As president and CEO, Huber is a tireless pitchman for Corvis' optical products, which eliminate the need to convert optical signals into electrical signals for switching and then back to light waves for transmission. Huber is focused on making sure his company stays ahead of competitors, but rivals aren't going to concede the market. Sycamore Networks Inc. and Qtera Corp., now part of Nortel Networks Corp., are pressing claims to the leadership slot in the optical race.
Corvis is beginning to see revenue, $22.9 million in the third quarter of 2000, from its CorWave all-optical product suite. Its first customer, Broadwing Communications Inc., has successfully tested Corvis gear by transmitting data at 10 Gbps across 4,000 kilometers without optical regenerators, a costly feature that lets older optical equipment boost signals when they lose strength on long-haul routes.

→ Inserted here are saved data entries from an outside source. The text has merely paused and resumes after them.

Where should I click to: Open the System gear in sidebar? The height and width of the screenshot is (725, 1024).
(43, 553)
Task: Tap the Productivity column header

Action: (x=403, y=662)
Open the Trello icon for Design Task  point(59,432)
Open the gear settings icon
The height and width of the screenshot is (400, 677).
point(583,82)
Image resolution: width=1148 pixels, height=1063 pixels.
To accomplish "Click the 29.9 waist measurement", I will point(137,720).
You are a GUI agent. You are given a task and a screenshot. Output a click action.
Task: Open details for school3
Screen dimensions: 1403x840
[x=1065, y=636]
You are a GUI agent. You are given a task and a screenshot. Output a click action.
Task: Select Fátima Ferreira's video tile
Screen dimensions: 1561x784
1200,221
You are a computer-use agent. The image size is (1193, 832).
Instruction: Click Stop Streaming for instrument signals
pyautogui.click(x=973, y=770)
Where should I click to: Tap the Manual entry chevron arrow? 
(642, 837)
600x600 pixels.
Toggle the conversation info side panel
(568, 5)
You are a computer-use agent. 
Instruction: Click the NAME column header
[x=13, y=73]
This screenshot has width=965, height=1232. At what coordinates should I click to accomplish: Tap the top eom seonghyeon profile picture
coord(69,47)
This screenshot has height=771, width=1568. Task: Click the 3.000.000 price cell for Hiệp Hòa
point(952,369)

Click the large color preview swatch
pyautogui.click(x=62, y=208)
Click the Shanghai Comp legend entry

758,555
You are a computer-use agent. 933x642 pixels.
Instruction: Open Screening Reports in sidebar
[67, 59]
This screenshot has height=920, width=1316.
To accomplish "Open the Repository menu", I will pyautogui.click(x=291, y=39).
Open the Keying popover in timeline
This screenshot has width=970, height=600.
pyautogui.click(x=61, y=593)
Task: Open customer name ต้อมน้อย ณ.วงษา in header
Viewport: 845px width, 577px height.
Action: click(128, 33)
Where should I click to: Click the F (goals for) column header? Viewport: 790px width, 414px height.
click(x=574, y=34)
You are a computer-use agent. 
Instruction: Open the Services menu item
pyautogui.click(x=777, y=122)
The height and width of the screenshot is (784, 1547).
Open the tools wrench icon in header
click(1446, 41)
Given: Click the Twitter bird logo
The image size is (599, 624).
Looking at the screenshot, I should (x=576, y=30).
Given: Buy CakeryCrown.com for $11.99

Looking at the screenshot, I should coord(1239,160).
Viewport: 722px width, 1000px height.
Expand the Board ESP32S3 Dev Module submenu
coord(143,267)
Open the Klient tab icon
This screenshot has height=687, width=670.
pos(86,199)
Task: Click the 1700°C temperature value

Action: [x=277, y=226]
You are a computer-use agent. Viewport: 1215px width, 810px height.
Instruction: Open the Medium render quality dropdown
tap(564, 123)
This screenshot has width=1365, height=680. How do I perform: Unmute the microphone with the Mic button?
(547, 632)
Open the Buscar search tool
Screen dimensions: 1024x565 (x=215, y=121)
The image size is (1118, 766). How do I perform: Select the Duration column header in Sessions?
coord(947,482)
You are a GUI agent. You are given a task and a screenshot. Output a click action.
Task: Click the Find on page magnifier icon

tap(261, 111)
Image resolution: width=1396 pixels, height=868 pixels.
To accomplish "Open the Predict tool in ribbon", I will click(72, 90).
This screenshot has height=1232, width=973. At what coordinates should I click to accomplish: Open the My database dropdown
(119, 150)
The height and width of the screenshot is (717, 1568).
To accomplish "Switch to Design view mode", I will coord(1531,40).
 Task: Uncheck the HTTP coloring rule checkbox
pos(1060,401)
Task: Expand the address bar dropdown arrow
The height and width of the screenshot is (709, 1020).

Corvis also has a trial deployment of 2.4-terabyte-per-second gear in the network of Williams Communications Inc., which is set to buy $200 million in Corvis equipment based on the trial's success. Optical switching can eliminate as much as 70% of the cost of switching and transport in telecom networks, can deliver bandwidth immediately, and is more reliable than electrical switching, Huber says.

Huber is driven by a conviction that "he can make things better through technology, and he's proven that with Ciena and now with Corvis," says Shyam Jha, VP of marketing at Corvis. "He's going to drive the future of optical networking. He's not a guy who compromises easily, and he's built a company that won't take no for an answer."
Huber is committed to keeping Corvis in the lead in the optical switching market, and Wall Street seems to think he can pull it off. The company's initial public offering in July was the most successful up to that point. Corvis' shares shot up from $36 to more than $110, closing at $84. But the stock has lost more than half its value since the IPO, giving the company a market capitaization of about $12 billion.